== Segment start ==
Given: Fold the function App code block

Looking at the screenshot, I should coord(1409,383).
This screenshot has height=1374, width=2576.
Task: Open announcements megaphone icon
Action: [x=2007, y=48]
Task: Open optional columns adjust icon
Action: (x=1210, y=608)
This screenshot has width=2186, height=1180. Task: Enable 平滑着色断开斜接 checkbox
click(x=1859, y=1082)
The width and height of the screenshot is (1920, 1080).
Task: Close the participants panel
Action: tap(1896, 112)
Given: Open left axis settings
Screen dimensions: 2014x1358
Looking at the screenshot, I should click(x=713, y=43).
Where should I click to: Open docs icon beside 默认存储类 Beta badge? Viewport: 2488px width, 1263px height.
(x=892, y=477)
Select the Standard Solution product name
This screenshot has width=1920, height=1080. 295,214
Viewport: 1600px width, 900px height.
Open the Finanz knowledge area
== Segment end ==
> Work instruction
Return the full material exactly.

> Written solution
Given: Fold the function App code block

Looking at the screenshot, I should coord(1409,383).
This screenshot has height=1374, width=2576.
Task: Open announcements megaphone icon
Action: [x=2007, y=48]
Task: Open optional columns adjust icon
Action: (x=1210, y=608)
This screenshot has width=2186, height=1180. Task: Enable 平滑着色断开斜接 checkbox
click(x=1859, y=1082)
The width and height of the screenshot is (1920, 1080).
Task: Close the participants panel
Action: tap(1896, 112)
Given: Open left axis settings
Screen dimensions: 2014x1358
Looking at the screenshot, I should click(x=713, y=43).
Where should I click to: Open docs icon beside 默认存储类 Beta badge? Viewport: 2488px width, 1263px height.
(x=892, y=477)
Select the Standard Solution product name
This screenshot has width=1920, height=1080. 295,214
Viewport: 1600px width, 900px height.
Open the Finanz knowledge area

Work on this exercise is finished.